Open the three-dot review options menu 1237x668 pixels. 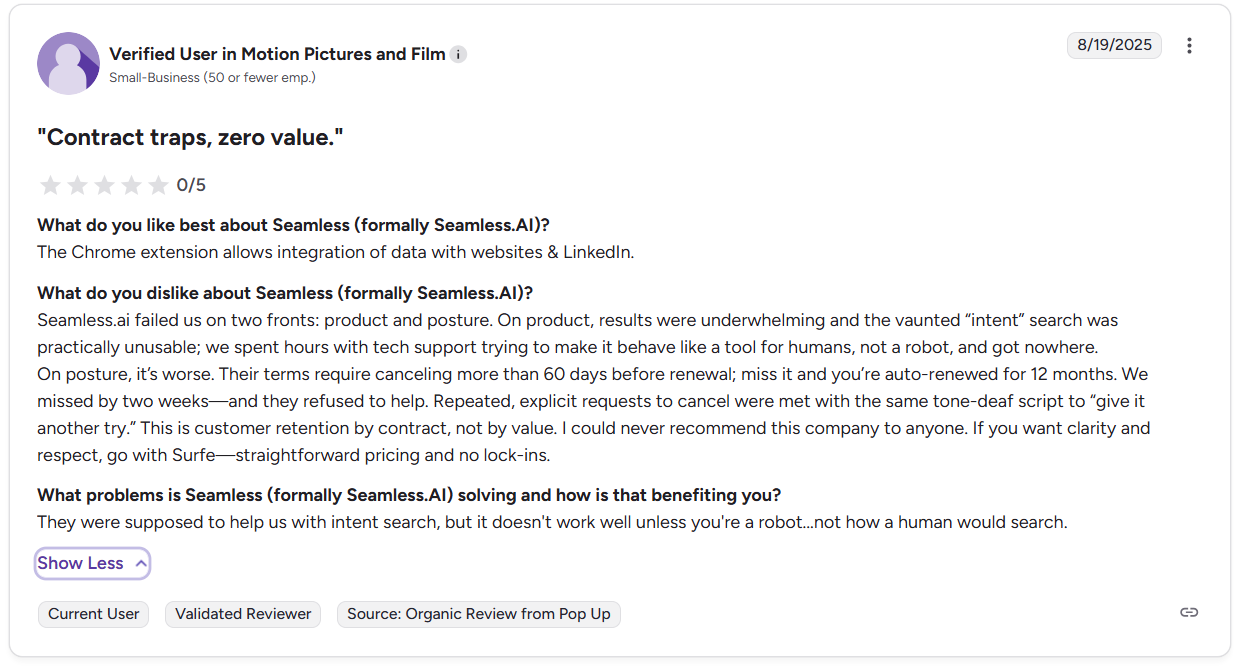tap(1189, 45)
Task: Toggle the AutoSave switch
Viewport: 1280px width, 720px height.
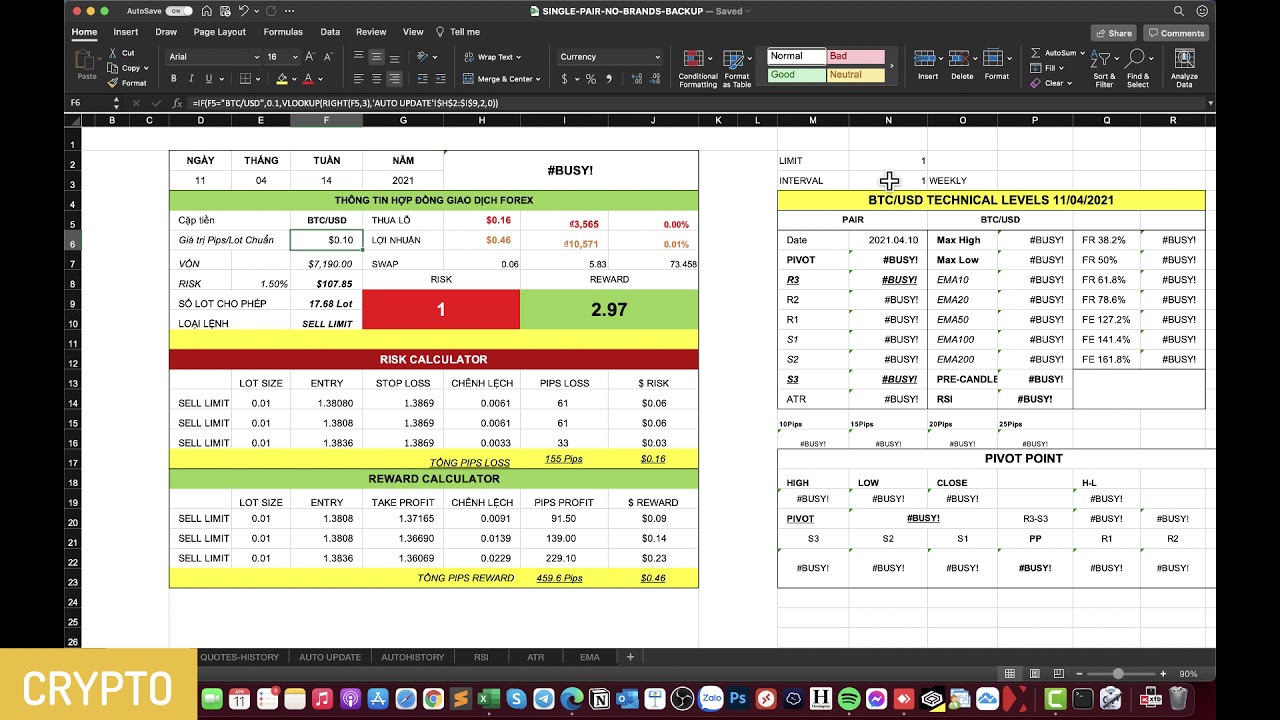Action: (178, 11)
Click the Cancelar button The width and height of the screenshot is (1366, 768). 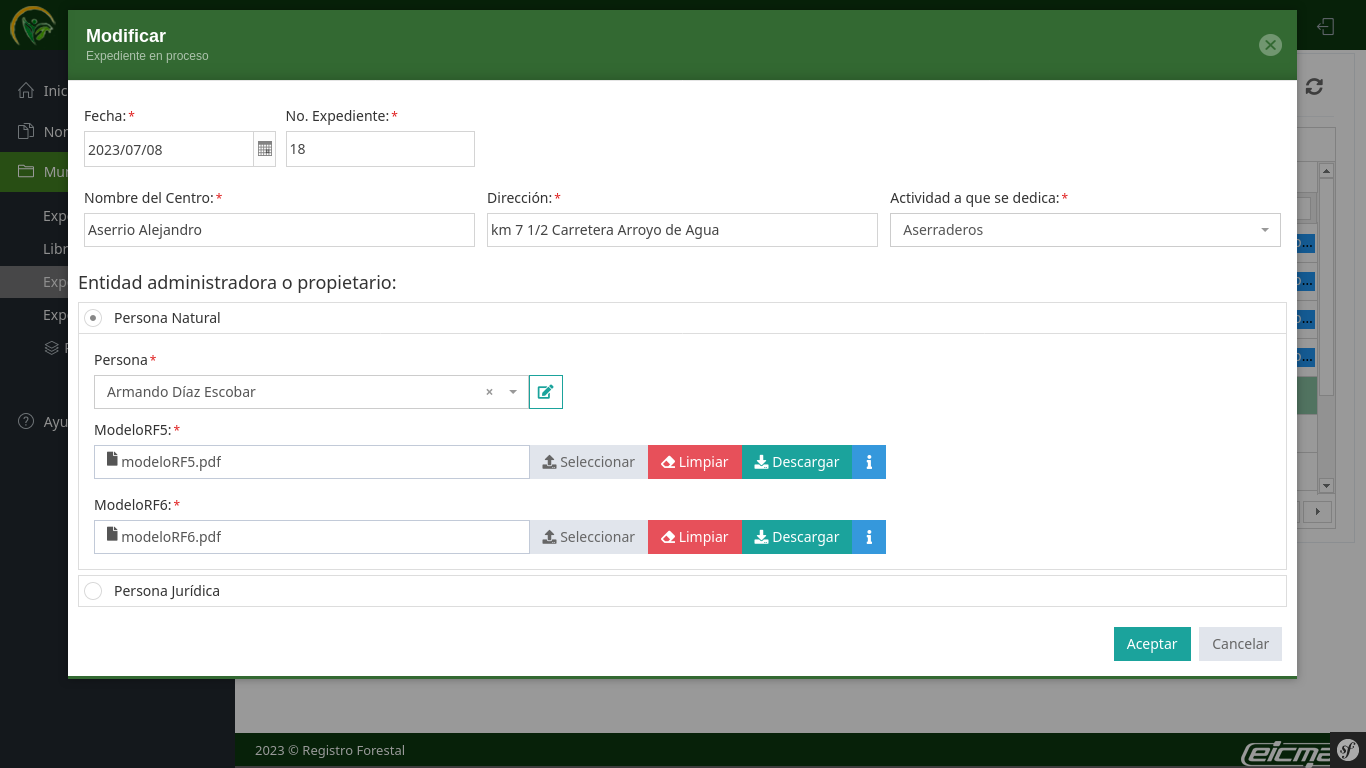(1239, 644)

--

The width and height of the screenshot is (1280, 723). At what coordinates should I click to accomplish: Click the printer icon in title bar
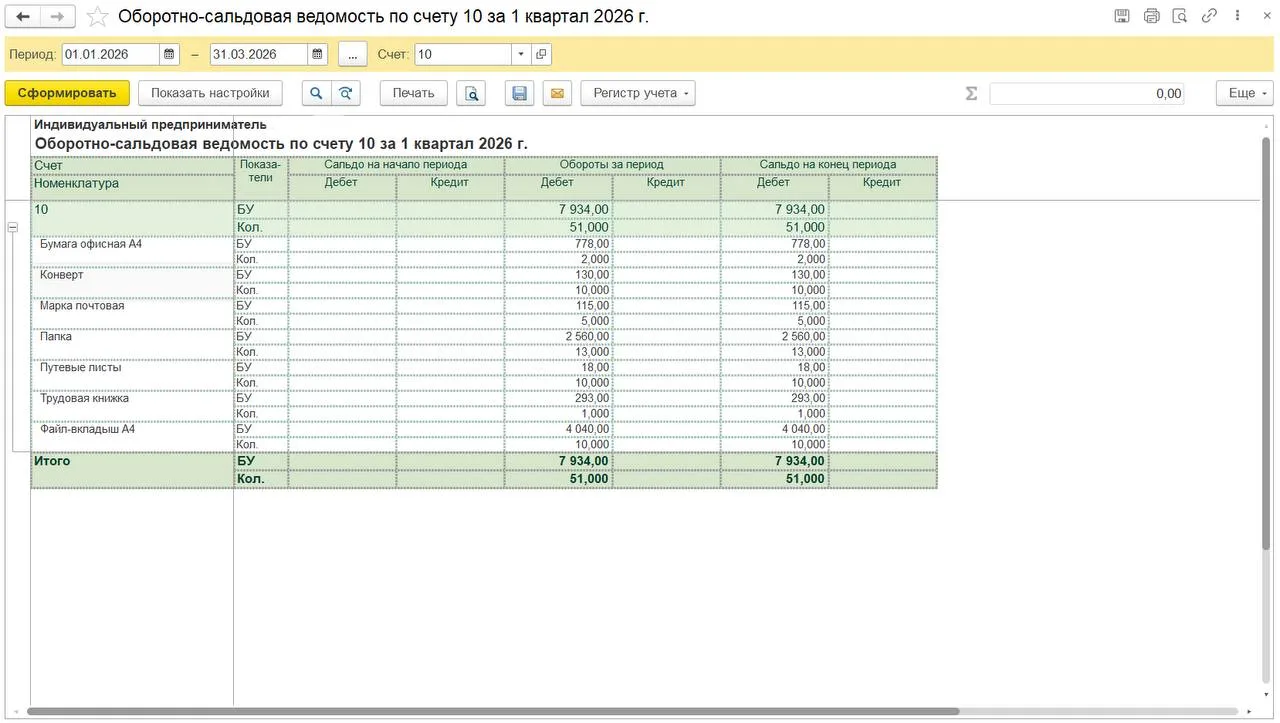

...

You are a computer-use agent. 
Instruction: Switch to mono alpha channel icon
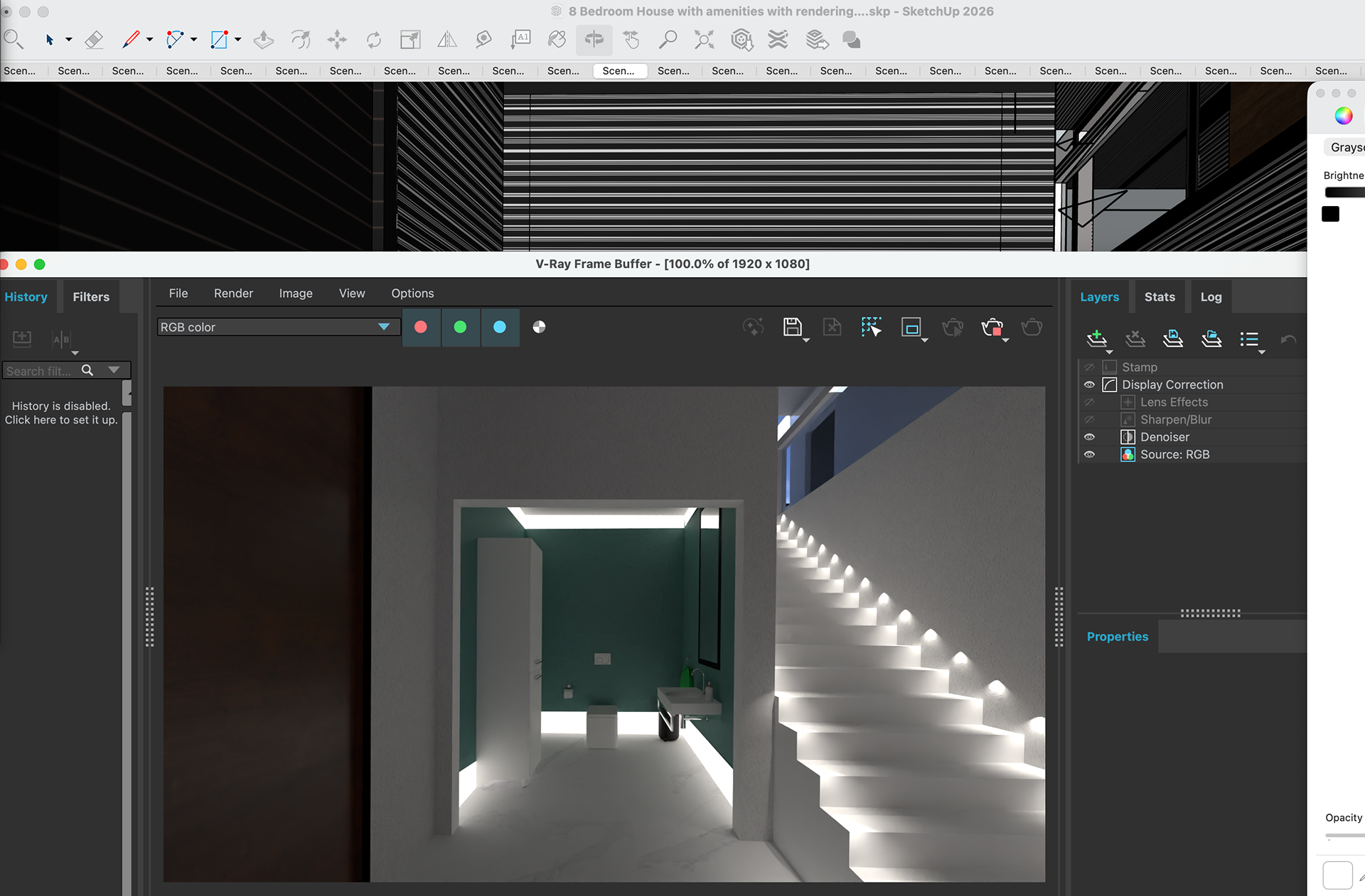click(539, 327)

→ **Your objective**:
Change "agent" to "assistant" in the records from the line with "You are a computer-use agent." through the line with "click(539, 327)", keeping everything else unchanged. Give back only those lines, and leave out the pictures.

→ **Solved exercise**:
You are a computer-use assistant. 
Instruction: Switch to mono alpha channel icon
click(539, 327)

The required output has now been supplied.